Long-term rates could rise before then — possibly as soon as the second quarter of this year — in anticipation of the Fed’s new tack. Shulman said he thinks 10-year U.S. Treasurys could rise to 4 percent by this summer, on their way to 5 percent by the end of 2013.
"Of course, interest rates move far more violently than what are estimated from econometric models, so we won’t be surprised to see a more dramatic move sooner," Shulman warned, noting that yields on 10-year Treasurys jumped from 2.5 percent to 3.5 percent from November to December.
"The economy is being propelled higher by strong increases in corporate spending on equipment and software. The fuel for this spending is coming from extraordinarily low interest rates, a rapidly recovering stock market and investment incentives coming out of Washington, D.C.," he said.
Investment is also being spurred by "technological innovation in wireless and cloud computing, along with new natural gas drilling technologies that are reshaping the nation’s energy map."

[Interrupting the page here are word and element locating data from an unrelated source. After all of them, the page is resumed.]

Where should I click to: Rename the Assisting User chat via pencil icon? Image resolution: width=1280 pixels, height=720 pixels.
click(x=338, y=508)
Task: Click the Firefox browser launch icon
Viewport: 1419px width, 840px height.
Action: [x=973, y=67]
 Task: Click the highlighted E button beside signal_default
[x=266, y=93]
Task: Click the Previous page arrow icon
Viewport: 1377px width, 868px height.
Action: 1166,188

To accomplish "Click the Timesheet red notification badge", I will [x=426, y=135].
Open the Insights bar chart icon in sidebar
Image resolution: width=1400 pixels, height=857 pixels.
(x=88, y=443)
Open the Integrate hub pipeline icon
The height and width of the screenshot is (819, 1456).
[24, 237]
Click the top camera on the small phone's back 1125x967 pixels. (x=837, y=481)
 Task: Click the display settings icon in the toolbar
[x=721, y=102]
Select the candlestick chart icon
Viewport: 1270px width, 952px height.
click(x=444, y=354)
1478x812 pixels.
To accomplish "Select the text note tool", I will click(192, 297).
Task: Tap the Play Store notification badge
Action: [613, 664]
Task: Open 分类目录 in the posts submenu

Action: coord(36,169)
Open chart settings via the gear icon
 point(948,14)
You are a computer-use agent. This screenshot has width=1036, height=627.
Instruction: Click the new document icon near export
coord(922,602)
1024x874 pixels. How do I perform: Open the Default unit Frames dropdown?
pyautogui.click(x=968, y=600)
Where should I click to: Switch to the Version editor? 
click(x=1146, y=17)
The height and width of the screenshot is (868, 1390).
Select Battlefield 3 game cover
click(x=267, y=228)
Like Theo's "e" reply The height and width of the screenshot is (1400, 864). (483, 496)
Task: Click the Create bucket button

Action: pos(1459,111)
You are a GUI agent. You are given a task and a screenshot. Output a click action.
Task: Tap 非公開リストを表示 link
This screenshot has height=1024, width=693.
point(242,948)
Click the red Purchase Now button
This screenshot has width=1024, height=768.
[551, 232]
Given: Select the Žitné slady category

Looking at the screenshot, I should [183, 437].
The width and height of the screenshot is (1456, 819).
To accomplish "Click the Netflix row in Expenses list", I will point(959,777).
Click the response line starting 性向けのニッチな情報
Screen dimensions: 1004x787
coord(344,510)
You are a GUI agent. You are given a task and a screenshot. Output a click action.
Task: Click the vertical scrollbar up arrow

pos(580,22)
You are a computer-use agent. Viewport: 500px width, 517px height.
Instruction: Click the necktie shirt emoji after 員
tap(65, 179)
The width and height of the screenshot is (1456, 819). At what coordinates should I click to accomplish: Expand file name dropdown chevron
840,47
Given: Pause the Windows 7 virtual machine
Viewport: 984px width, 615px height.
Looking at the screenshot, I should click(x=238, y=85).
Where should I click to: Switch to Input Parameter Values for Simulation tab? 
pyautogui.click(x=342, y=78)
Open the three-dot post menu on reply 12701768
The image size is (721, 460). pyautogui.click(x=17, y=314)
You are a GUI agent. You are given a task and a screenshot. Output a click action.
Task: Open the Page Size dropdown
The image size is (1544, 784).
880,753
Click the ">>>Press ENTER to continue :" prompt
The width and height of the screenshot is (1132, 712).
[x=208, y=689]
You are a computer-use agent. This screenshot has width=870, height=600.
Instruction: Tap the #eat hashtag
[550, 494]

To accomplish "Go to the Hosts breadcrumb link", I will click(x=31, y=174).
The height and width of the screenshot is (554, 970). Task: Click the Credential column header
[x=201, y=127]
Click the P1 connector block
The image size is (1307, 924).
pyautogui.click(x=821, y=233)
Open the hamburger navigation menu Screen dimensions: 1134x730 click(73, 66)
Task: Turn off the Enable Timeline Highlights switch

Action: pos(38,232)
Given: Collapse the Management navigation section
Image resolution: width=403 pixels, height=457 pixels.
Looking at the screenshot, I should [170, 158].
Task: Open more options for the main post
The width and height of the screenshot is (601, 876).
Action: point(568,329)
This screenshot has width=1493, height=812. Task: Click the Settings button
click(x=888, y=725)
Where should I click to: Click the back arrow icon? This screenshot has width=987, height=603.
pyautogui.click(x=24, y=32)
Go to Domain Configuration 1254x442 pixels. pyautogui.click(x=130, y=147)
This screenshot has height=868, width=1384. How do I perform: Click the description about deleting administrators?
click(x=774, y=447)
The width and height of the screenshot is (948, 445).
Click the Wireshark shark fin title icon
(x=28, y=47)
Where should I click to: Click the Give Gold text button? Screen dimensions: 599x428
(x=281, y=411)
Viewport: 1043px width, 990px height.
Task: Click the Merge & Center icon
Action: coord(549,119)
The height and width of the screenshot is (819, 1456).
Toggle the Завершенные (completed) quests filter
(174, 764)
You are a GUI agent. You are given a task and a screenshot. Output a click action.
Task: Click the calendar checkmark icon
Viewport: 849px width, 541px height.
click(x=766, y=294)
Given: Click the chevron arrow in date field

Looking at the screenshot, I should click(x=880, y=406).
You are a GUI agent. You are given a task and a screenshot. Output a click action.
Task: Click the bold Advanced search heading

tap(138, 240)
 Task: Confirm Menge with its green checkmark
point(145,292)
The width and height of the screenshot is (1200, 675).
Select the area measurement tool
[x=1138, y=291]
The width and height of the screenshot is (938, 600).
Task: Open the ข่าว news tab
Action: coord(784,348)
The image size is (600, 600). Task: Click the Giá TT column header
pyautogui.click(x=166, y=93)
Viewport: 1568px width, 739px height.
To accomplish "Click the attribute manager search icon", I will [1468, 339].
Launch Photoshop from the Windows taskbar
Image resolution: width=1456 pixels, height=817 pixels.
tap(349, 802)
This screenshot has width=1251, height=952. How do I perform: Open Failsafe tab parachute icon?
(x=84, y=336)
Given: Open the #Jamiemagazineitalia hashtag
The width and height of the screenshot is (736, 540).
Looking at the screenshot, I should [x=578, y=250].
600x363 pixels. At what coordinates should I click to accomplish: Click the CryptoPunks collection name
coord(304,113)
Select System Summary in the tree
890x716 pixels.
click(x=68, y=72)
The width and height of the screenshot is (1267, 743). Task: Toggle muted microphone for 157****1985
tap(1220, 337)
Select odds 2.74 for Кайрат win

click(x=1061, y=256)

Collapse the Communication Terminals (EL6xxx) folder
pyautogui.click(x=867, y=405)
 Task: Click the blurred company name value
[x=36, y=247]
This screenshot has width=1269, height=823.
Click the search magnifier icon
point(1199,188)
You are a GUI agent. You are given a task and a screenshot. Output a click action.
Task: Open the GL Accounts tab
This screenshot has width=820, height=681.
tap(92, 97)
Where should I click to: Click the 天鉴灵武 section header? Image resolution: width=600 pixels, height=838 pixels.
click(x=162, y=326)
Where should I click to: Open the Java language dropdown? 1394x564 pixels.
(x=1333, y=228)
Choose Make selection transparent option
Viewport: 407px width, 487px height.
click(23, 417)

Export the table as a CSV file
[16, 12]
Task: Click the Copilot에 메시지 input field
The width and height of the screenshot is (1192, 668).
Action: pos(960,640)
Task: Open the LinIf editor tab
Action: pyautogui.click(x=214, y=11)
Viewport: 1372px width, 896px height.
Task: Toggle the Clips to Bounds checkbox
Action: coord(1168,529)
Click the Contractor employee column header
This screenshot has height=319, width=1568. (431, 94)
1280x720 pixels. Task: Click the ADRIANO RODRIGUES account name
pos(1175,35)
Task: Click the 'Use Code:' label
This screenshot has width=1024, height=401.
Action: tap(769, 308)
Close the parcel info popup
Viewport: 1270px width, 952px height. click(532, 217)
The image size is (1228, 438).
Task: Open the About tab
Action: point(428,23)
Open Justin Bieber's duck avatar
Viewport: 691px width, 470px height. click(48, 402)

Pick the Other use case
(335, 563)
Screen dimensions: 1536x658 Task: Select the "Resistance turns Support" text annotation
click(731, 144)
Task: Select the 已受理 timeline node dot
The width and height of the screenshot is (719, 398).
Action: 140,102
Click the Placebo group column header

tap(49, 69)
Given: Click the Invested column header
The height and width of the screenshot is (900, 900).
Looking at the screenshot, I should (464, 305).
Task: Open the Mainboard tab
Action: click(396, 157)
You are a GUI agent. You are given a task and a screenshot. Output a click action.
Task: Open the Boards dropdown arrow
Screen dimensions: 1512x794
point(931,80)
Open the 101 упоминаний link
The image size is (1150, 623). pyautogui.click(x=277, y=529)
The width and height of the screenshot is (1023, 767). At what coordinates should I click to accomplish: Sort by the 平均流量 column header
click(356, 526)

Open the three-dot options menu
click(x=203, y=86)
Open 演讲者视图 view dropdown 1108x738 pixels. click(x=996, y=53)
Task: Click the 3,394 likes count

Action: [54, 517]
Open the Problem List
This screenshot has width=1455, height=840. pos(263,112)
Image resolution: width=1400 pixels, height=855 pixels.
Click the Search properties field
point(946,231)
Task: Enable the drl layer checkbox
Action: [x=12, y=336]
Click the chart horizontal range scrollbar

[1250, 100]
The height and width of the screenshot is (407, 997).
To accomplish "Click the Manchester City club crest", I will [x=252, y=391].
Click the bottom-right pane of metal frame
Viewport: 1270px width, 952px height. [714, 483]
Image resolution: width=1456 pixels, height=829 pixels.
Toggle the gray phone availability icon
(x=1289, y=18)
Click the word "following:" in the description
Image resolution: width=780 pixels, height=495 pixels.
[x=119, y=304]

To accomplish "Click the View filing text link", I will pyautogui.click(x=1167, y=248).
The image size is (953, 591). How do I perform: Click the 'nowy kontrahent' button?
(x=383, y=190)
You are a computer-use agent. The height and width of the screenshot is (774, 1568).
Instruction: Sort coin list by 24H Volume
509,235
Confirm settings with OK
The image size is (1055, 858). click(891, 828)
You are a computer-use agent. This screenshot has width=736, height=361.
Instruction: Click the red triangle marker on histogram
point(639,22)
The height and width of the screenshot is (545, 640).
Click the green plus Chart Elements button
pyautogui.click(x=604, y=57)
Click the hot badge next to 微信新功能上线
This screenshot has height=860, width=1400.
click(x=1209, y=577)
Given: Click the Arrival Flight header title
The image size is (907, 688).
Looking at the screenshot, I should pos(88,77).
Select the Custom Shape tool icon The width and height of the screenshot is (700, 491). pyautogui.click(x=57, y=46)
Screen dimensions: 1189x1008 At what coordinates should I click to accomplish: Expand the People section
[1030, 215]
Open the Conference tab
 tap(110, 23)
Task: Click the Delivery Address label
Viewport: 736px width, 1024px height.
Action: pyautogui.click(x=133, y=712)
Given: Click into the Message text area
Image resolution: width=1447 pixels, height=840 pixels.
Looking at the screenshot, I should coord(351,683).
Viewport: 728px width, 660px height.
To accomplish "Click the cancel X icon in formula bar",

A weaker dollar makes American exports more competitive, and the newly emerging economies of Asia are importing American made airliners, machinery, medical devices and farm products, Shulman noted in predicting that exports are on track to grow at 8.5 percent to 9 percent over next three years.
Unlike housing, the auto industry is already on the mend. Auto sales had plummeted 38 percent from 2005-09, bottoming at 10.4 million units. Last year, auto sales rebounded to 11.5 million, and appear to be headed to near 16 million by late 2013.
Part of what’s driving the "remarkable recovery" for Detroit is the simple fact that cars wear out, Shulman said. Automakers have to crank out 13 million cars a year just to meet replacement demand. Meeting pent-up demand for autos "has become a decisive factor" in the industry’s recovery.